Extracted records
>>
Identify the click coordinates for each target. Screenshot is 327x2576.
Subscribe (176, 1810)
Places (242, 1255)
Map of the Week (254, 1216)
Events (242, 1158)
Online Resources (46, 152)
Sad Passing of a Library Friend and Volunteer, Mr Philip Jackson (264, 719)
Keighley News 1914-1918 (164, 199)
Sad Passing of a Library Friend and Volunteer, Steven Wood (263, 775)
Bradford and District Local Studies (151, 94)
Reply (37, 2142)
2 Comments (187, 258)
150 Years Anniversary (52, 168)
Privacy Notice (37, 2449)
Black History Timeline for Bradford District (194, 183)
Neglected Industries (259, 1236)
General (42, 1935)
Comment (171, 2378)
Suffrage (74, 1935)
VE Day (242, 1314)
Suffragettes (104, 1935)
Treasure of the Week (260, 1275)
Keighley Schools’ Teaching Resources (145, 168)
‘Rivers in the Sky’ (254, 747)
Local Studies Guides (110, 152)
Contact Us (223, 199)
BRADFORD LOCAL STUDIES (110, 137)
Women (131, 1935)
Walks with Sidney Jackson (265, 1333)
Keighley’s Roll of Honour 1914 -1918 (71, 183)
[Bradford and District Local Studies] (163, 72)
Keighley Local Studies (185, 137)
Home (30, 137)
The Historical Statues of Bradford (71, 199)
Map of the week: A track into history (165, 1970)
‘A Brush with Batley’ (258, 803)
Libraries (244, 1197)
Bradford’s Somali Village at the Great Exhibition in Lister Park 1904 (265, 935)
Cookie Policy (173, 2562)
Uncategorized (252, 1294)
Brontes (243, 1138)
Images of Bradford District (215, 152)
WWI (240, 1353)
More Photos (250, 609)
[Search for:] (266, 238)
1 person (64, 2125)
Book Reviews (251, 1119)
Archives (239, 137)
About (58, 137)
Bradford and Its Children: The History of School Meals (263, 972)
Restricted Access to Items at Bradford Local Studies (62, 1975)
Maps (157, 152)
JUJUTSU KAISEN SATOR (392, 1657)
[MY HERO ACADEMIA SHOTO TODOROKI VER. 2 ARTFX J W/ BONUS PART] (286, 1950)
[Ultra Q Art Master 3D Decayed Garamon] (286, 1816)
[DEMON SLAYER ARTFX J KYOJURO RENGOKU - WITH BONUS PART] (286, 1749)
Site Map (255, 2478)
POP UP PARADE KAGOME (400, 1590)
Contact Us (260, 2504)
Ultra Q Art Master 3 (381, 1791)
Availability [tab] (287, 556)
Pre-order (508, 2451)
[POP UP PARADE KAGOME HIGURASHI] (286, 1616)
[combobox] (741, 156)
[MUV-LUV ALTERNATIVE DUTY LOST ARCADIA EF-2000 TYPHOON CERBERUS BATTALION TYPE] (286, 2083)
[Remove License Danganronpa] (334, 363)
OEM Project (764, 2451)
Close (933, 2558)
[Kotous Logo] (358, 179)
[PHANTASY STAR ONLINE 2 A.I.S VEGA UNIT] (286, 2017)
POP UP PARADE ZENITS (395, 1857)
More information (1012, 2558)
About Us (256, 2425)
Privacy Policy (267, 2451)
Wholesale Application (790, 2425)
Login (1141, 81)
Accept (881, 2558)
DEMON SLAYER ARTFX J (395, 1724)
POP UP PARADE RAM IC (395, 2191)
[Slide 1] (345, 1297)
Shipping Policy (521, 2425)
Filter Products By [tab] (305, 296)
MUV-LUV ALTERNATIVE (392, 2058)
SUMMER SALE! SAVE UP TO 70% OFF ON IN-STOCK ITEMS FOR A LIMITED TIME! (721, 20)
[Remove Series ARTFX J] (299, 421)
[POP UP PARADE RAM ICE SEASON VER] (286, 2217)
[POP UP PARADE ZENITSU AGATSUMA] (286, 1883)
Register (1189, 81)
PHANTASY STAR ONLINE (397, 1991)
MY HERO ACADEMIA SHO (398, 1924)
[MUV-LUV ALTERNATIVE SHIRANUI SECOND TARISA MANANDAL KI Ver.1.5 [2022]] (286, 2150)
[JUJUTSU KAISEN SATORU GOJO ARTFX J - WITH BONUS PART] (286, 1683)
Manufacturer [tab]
<<
__What to do__
From the records above, transcribe without alteration every line from the one with "Archives (239, 137)" to the one with "[MUV-LUV ALTERNATIVE SHIRANUI", inclusive.

__Answer below__
Archives (239, 137)
About (58, 137)
Bradford and Its Children: The History of School Meals (263, 972)
Restricted Access to Items at Bradford Local Studies (62, 1975)
Maps (157, 152)
JUJUTSU KAISEN SATOR (392, 1657)
[MY HERO ACADEMIA SHOTO TODOROKI VER. 2 ARTFX J W/ BONUS PART] (286, 1950)
[Ultra Q Art Master 3D Decayed Garamon] (286, 1816)
[DEMON SLAYER ARTFX J KYOJURO RENGOKU - WITH BONUS PART] (286, 1749)
Site Map (255, 2478)
POP UP PARADE KAGOME (400, 1590)
Contact Us (260, 2504)
Ultra Q Art Master 3 (381, 1791)
Availability [tab] (287, 556)
Pre-order (508, 2451)
[POP UP PARADE KAGOME HIGURASHI] (286, 1616)
[combobox] (741, 156)
[MUV-LUV ALTERNATIVE DUTY LOST ARCADIA EF-2000 TYPHOON CERBERUS BATTALION TYPE] (286, 2083)
[Remove License Danganronpa] (334, 363)
OEM Project (764, 2451)
Close (933, 2558)
[Kotous Logo] (358, 179)
[PHANTASY STAR ONLINE 2 A.I.S VEGA UNIT] (286, 2017)
POP UP PARADE ZENITS (395, 1857)
More information (1012, 2558)
About Us (256, 2425)
Privacy Policy (267, 2451)
Wholesale Application (790, 2425)
Login (1141, 81)
Accept (881, 2558)
DEMON SLAYER ARTFX J (395, 1724)
POP UP PARADE RAM IC (395, 2191)
[Slide 1] (345, 1297)
Shipping Policy (521, 2425)
Filter Products By [tab] (305, 296)
MUV-LUV ALTERNATIVE (392, 2058)
SUMMER SALE! SAVE UP TO 70% OFF ON IN-STOCK ITEMS FOR A LIMITED TIME! (721, 20)
[Remove Series ARTFX J] (299, 421)
[POP UP PARADE RAM ICE SEASON VER] (286, 2217)
[POP UP PARADE ZENITSU AGATSUMA] (286, 1883)
Register (1189, 81)
PHANTASY STAR ONLINE (397, 1991)
MY HERO ACADEMIA SHO (398, 1924)
[MUV-LUV ALTERNATIVE SHIRANUI SECOND TARISA MANANDAL KI Ver.1.5 [2022]] (286, 2150)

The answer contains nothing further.